Cook mengungkapkan hal tersebut di tengah keyakinan Israel bahwa mereka telah mencapai banyak hal dengan membunuh sutradara Operasi Badai al-Aqsa 7 Oktober 2023. Dia menceritakan tentang berbagai pemimpin gerakan perlawanan yang berbeda di Lebanon dan Palestina dan bagaimana pembunuhan mereka membantu membangun “mitologi dinas keamanan Israel.”
Meski demikian, Cook menegaskan Israel masih belum berhasil mengalahkan faksi-faksi perlawanan bersenjata. Dia merinci bagaimana Sayyed Hassan Nasrallah menjadikan Hizbullah sebagai salah satu gerakan perlawanan terbesar di wilayah tersebut setelah kematian Sayyed Abbas al-Mousawi pada tahun 1992. Setelah kesyahidan Sayyed Nasrallah dan para pemimpin penting di Hizbullah, faksi ini masih meluncurkan rentetan roket yang belum pernah terjadi sebelumnya ke Israel.
Syekh Ahmad Yassin, pemimpin awal Hamas, sama seperti Sayyed Nasrallah, juga menjadi syuhada dalam sebuah serangan udara. Cook mencatat bahwa kematiannya yang kejam tidak membuat para penggantinya memikirkan kembali pendekatan mereka.” Mengapa pembunuhan Sinwar memiliki hasil yang berbeda?”kata Cook.
Meskipun beberapa orang percaya bahwa kematian Sinwar dapat melemahkan Hamas, Cook menekankan, perlawanan adalah komponen penting dari identitas. Dia mengungkapkan, bagaimana Sinwar lebih memilih untuk menemui ajalnya di hadapan peluru tank Israel, dengan keyakinan bahwa kesyahidannya akan menjadi motivasi demi keberlanjutan perlawanan.

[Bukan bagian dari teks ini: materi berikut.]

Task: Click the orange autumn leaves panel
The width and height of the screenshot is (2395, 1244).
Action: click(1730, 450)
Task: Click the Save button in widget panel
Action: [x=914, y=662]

“Bahwa Israel membunuh Sinwar tampaknya merupakan sebuah pencapaian besar hari ini, namun pada saatnya nanti, orang-orang lain akan bangkit-seperti yang selalu terjadi-untuk terus melakukan perlawanan,”ujar dia.
Menurut Daniel Byman, seorang profesor di School of Foreign Service Universitas Georgetown, pembunuhan Yahya Sinwar, kepala biro politik Hamas yang baru saja terpilih, mungkin tidak terlalu berdampak seperti yang diantisipasi dalam perang di Gaza.
Meskipun kematian Sinwar hanya berarti berkurangnya satu pemimpin dalam Perlawanan Palestina, Hamas masih jauh dari kata mundur karena Israel menghadapi tantangan yang lebih kompleks pada hari-hari berikutnya di Gaza.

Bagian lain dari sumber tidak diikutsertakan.